**GIVEN TASK**
Convert everything from the line containing "Screen dimensions: 456x987" down to the end of the listing into a JSON list of strings, one string per line, with blank lines omitted. Leave the pictures out.

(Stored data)
....

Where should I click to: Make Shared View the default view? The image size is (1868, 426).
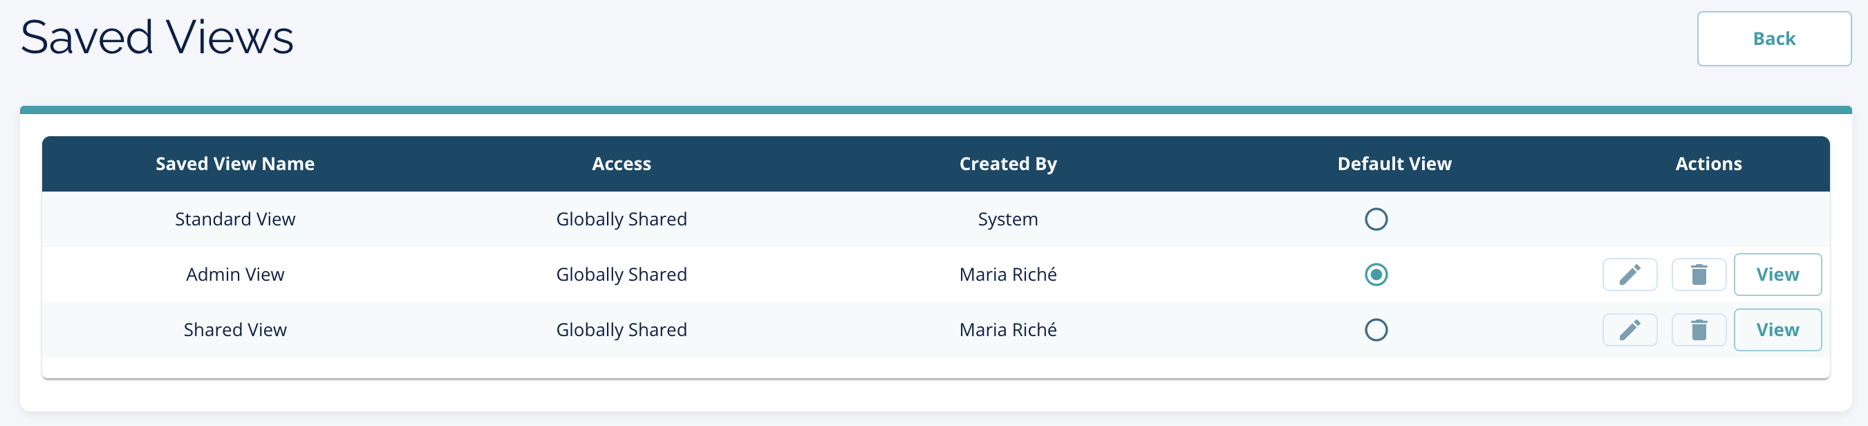1376,330
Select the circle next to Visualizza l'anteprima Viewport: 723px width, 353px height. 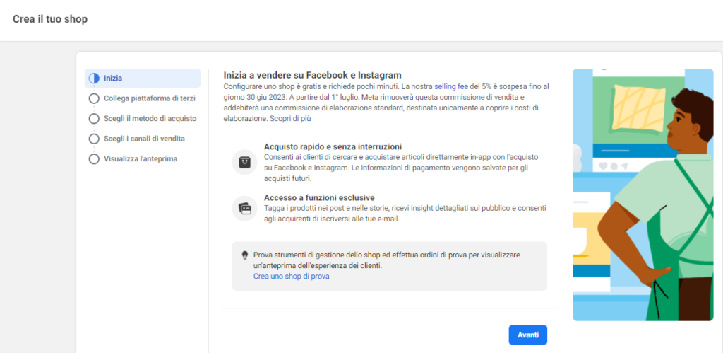tap(94, 159)
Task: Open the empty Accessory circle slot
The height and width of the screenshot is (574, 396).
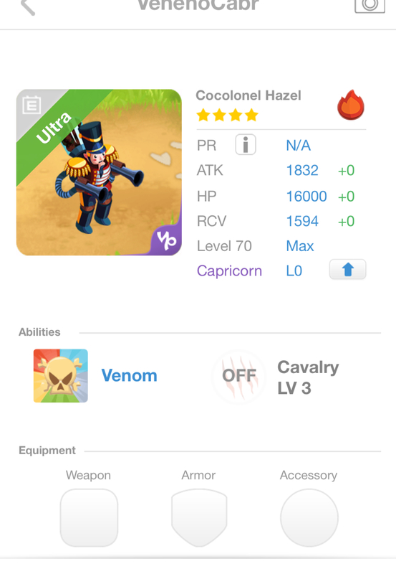Action: (309, 517)

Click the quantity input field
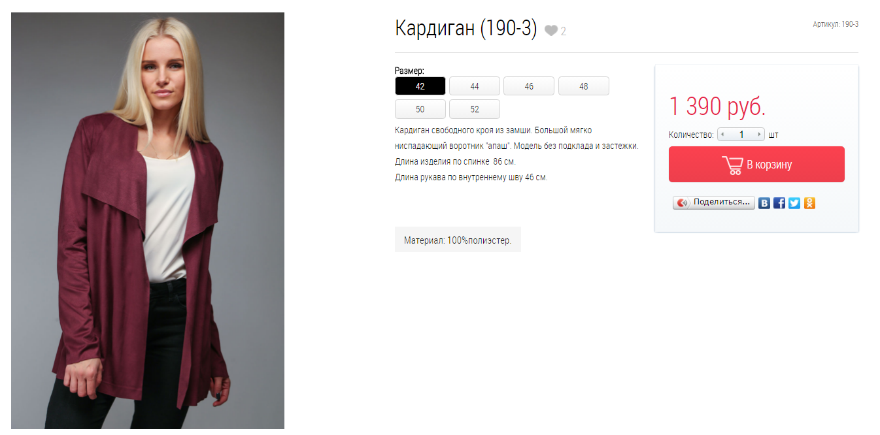click(741, 135)
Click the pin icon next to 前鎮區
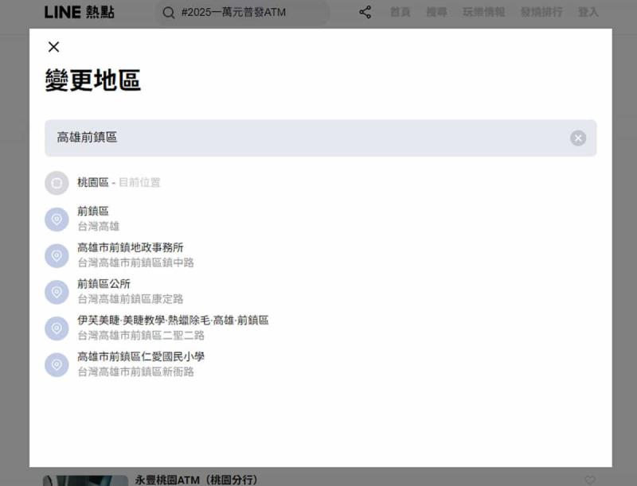The width and height of the screenshot is (637, 486). 56,217
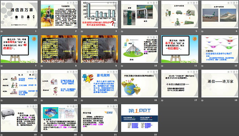Click the animation star under slide 13
239x136 pixels.
tap(1, 100)
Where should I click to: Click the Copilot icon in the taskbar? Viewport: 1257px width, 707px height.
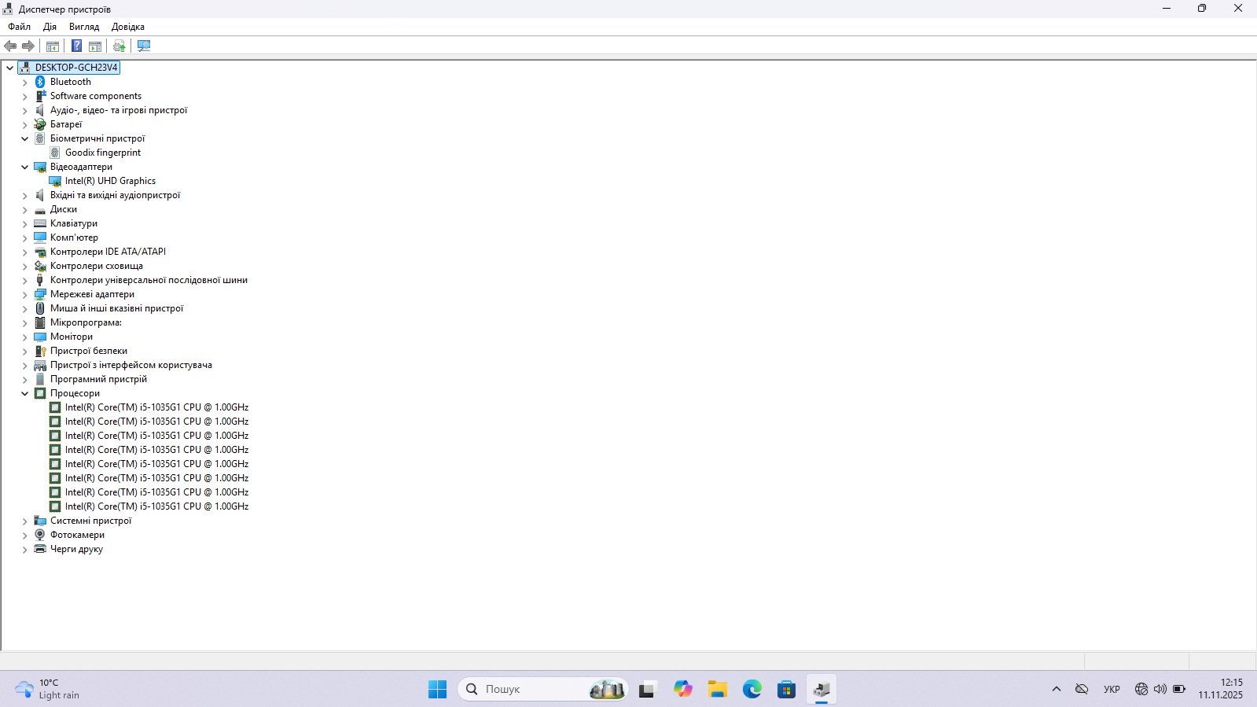[x=682, y=690]
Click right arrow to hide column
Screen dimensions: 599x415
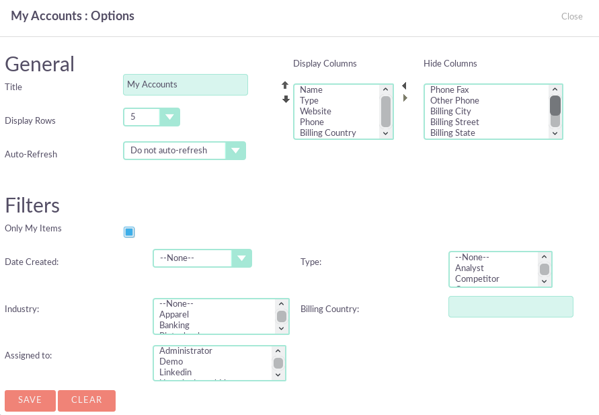pyautogui.click(x=405, y=98)

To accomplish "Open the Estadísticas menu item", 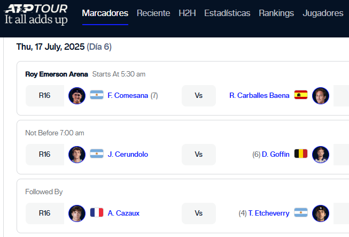I will pyautogui.click(x=227, y=13).
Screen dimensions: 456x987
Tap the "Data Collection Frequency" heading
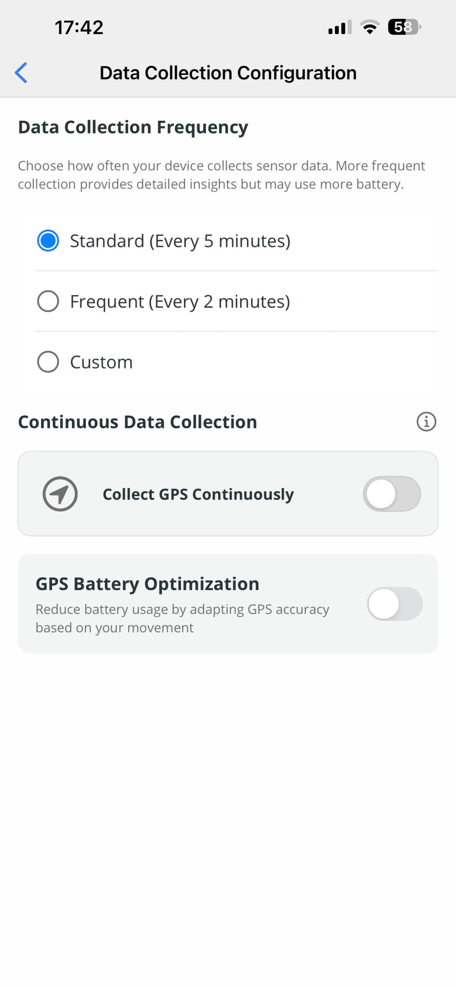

....

**OUTPUT OF THE EXERCISE**
[
  "Screen dimensions: 456x987",
  "Tap the \"Data Collection Frequency\" heading"
]